I’m not a religious person but in this moment of desperation, I asked our friend, Madeleine, and even the love of your life, Paul, to step in and help—wherever they were in the universe now. Surely one or both of them knew where you were and they knew you didn’t want to leave this earth yet and certainly not like this. Maybe they could help? Then I tried speaking directly to you “wherever you were in the universe.” Certainly there were others just like me, trying to communicate telepathically with you to tell you to hang on…and if you had already left us, we were asking you to come back. I wrote to Merri Teresa one last time, but she didn’t answer. It was late in Beirut, after all.
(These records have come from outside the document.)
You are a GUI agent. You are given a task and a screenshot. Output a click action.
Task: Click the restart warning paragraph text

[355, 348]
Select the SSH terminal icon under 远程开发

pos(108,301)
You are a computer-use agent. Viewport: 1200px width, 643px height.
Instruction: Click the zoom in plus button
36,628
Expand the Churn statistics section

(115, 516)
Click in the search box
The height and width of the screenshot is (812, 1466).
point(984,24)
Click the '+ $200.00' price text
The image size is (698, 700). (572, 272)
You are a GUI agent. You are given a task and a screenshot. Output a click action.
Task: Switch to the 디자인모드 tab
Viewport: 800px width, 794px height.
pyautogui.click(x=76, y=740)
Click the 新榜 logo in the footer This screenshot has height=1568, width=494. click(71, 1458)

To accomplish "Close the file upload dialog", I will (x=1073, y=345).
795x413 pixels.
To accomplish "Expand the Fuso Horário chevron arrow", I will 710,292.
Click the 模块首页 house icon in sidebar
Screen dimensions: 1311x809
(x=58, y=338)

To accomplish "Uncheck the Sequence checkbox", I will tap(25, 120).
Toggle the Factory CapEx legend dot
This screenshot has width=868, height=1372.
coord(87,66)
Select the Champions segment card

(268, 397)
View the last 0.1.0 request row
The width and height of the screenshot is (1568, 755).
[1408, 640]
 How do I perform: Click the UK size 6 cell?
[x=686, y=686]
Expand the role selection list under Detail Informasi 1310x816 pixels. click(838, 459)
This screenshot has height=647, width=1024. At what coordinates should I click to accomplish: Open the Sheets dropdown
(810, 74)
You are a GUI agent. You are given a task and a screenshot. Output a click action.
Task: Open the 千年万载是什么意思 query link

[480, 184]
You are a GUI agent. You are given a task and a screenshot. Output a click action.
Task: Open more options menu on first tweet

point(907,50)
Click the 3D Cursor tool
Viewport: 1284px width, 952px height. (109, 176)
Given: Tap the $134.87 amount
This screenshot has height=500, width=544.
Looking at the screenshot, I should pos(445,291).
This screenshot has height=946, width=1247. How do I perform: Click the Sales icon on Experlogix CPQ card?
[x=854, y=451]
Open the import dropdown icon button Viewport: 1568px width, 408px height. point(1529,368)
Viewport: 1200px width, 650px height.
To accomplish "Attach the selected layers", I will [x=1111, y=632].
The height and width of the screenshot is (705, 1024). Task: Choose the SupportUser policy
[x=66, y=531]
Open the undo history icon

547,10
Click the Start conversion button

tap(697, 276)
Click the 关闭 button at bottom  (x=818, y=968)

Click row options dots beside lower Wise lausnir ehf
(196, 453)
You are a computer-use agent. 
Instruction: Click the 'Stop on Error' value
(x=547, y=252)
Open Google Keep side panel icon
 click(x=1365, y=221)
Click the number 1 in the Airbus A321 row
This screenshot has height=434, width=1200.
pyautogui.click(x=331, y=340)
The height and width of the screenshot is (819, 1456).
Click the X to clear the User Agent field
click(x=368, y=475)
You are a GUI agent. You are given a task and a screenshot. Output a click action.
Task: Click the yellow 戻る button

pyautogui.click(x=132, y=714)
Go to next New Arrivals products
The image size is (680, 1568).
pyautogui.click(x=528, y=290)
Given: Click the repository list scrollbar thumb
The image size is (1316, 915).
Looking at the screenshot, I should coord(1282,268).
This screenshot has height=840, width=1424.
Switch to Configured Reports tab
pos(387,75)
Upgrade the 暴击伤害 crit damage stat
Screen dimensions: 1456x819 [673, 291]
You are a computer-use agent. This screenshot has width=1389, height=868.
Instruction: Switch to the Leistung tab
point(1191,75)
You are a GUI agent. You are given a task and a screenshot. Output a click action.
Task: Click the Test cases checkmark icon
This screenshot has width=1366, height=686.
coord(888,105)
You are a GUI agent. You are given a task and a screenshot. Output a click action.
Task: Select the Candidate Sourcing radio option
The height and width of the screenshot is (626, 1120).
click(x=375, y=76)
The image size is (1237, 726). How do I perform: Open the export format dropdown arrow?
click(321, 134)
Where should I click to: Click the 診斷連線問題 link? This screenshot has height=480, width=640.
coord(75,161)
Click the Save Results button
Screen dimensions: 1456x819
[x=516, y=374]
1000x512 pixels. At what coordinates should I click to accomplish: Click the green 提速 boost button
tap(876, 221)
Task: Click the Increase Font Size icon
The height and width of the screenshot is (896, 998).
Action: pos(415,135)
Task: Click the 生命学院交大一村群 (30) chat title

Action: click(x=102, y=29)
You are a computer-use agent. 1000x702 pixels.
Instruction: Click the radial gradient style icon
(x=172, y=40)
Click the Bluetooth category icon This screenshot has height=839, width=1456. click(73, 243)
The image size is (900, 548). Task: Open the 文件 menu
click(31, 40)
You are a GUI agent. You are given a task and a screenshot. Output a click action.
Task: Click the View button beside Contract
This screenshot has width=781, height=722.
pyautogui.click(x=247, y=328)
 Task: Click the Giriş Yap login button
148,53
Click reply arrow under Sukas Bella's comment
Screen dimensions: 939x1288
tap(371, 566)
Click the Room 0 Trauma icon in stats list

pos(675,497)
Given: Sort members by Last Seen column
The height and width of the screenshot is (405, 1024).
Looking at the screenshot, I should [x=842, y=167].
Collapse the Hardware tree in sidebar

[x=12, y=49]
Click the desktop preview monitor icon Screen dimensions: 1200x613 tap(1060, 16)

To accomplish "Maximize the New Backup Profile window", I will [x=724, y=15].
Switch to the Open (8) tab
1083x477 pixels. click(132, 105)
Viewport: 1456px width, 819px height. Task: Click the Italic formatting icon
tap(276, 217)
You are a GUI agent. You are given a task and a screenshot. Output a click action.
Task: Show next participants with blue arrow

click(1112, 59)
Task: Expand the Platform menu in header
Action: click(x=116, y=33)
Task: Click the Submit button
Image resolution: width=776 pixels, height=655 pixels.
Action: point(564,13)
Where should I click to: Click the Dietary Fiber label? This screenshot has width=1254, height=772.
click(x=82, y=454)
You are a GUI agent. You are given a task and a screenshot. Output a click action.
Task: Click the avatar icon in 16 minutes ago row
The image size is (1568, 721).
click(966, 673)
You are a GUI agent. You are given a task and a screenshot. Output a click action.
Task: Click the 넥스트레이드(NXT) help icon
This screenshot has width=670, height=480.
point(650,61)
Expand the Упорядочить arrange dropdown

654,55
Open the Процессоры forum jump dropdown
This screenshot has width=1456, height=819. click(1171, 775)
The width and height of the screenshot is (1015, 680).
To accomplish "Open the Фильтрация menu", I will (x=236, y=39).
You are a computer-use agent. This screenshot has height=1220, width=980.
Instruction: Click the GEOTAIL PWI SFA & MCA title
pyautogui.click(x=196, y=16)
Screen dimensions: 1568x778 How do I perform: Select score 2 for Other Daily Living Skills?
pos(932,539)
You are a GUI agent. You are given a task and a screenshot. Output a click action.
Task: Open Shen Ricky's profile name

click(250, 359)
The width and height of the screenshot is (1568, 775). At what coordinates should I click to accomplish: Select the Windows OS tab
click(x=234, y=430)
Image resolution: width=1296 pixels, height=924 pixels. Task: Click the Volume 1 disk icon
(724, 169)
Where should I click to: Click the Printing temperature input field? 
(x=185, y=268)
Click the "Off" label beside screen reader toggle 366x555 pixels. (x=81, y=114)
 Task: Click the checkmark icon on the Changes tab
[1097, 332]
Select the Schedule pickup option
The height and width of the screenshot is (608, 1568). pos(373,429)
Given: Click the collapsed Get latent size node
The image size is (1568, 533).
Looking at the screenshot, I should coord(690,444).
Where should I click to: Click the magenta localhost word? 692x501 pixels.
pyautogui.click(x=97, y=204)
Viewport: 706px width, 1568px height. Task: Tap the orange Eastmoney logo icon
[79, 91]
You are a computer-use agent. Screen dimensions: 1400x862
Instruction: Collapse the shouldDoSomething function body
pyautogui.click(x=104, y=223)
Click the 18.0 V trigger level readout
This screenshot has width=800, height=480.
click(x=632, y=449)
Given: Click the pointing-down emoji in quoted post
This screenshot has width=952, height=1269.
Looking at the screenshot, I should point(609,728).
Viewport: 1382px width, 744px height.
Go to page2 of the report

And then finally…at midnight my time, 7 a.m. in Beirut…finally three photos of you and a few reassuring words and each word was worth its weight in gold considering the context. Two of the photos showed me the severity of your injuries but one photo especially captured that spark in you, in spite of you being covered in blood, in spite of your shock and fatigue. I’m talking about the photo of you and your nephew, Martin. You really look young in that photo…yes, I’m saying you look young. I was surprised myself. They say such a tragedy ages a person…but I swear to you, look at this photo again and you’ll see right away what I am talking about. A certain beauty, a spark coming from an immense victory. I mean it—that’s what comes through. You even have a faint smile after all that…not a smile of happiness but of true defiance. You defeated death and much more than that…. I contacted everyone, even at that late hour (or early hour, depending where one was).
“Evelyne is alive.”
Now, it’s our turn–your friends. We have some pretty high standards to live up to. It’s not our place to ask you to repeat this horror story for the thousandth time to us. You don’t owe us any of the details of what you went through that early evening of the 4th of August at 6:07 p.m. in Beirut. But we will be there to help you get through this nightmare…and yes, we will be there to listen to you and you can tell us anything you want. You owe us nothing more than that. We will always be there to listen, simply because we love you. But with every day that goes by, I see that you are already on the road to recovery. All the same…when the bad memories are too heavy to carry alone, or when rage boils up inside of you, we are there to listen to you, to support you.
Four days later, you’ve been posting links for those who wish to send help to Lebanon. You are helping activist, Tracy Chamoun, the current ambassador to Amman, to write a speech for the nation…as if you were completely healed. I know that no one can recover so quickly from something like this and I certainly don’t want to diminish or simplify what has happened, but you have truly emerged from the ashes. A palpable anger is present all over Beirut; this is certainly the fundamental reason why you are still here with us now…it’s only just the beginning.